■ **TEXT**:
+===+
Vimeo Video Streaming Service

Need To Use a Video Hosting Service?

This article should be of interest to you if you’re looking at building your own site where you’ll be selling access to videos and you want to use a video hosting service rather than self-hosting your videos…

…whether that’s directly or as part of a membership site, for example.

How do you prevent others from stealing your video content and sharing access to your paid content for free?

In the past, when I’ve built sites that had tutorial videos, I’ve hosted the videos on my own webhosting account.

The downside of this is that the more people who look at the videos, the more bandwidth is used along with a greater amount of server resources.

I’ve had sites go down on occasion because too many visitors were watching videos at the same time.

That doesn’t give a good experience to anyone.

So I looked at alternative ways of hosting and serving/streaming videos to people/viewers/visitors.

YouTube

YouTube

YouTube was the obvious choice.

Until I looked closer that is.

While anyone can upload a video to YouTube, with new accounts you’re restricted to uploading videos under 20 minutes in length.

That’s not too much of a restriction and one that can be lifted pretty quickly.

The real problem was that once a video is uploaded to YouTube, it’s available publicly.

So if you’re running a membership site where video tutorials are not free to watch, how do you prevent someone from finding your videos for free on YouTube?

There are two ways.

The first is to make your videos “private“.

The person who uploaded the video is the only one who can watch it.

You can share it with whomever you want, but only by specifying their email address.
+===+
■ **RECORDS PROVIDED**:
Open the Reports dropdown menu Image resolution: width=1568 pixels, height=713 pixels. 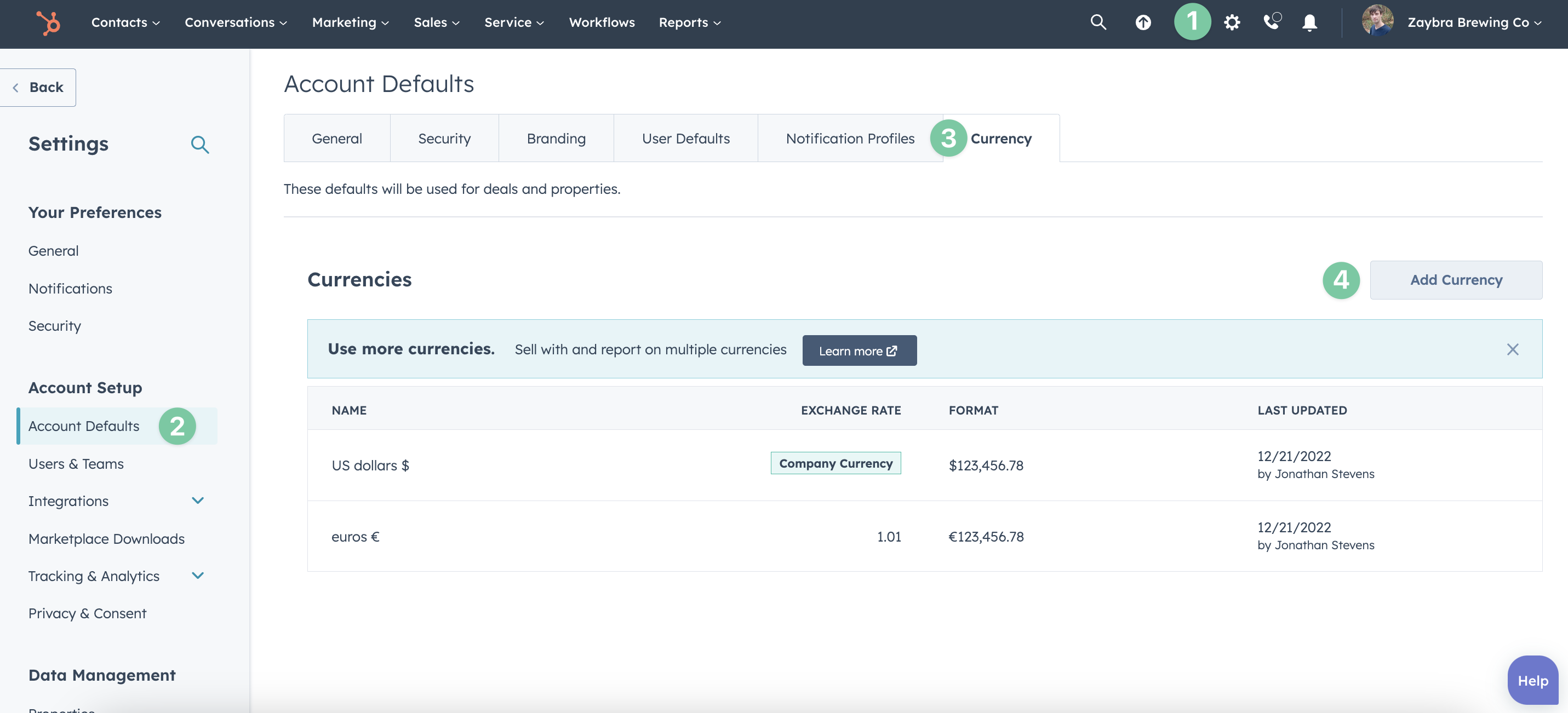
+===+
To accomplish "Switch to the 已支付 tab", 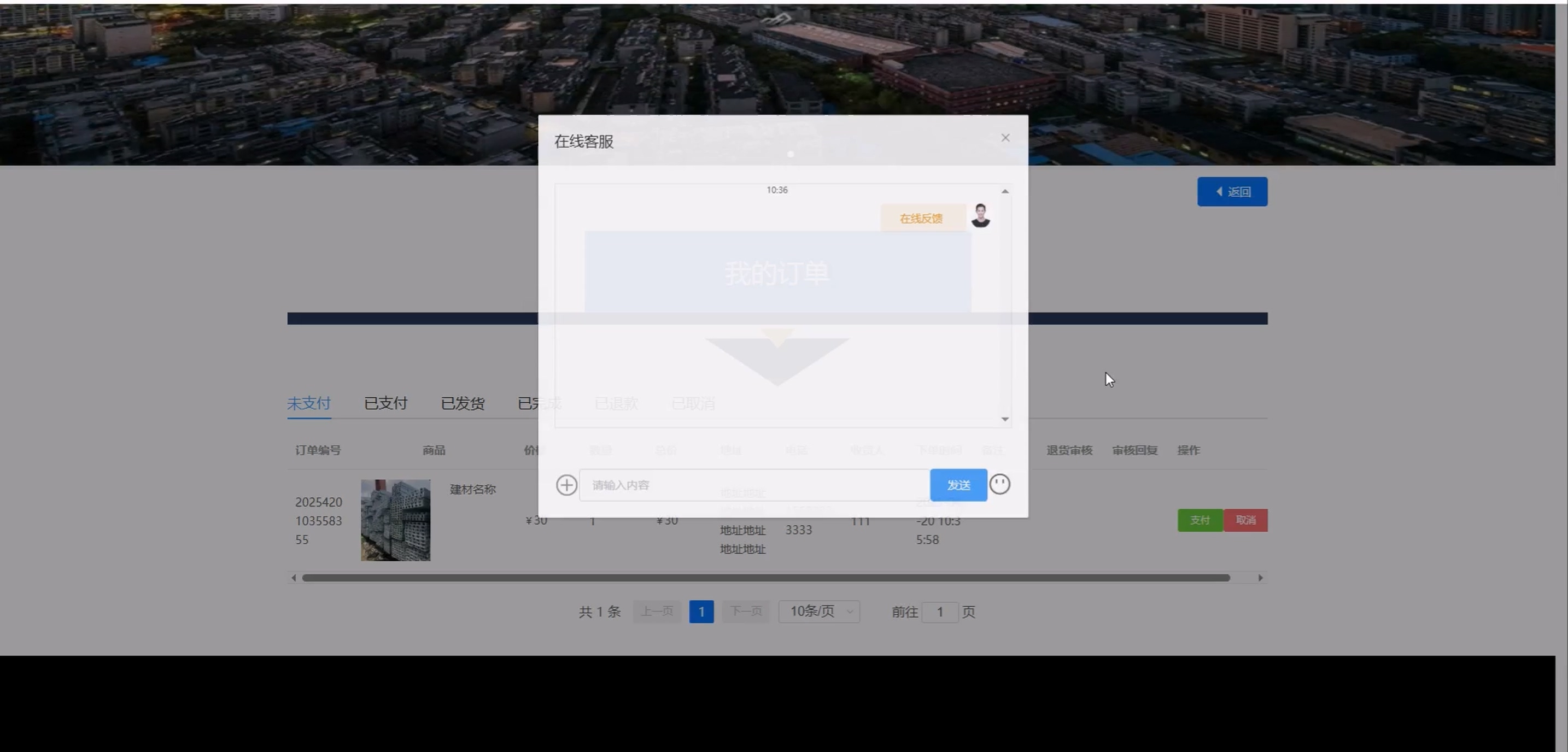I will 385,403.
+===+
■ **TASKS TO CARRY OUT**:
[A] In the video hosting article, what upload restriction applies to new YouTube accounts?
[B] Reproduce the video hosting article word for word from "How do you prevent others" up to and including "my own webhosting account.".

■ **ANSWERS BY TASK**:
[A] New accounts can upload only videos under 20 minutes long.

[B]
How do you prevent others from stealing your video content and sharing access to your paid content for free?

In the past, when I’ve built sites that had tutorial videos, I’ve hosted the videos on my own webhosting account.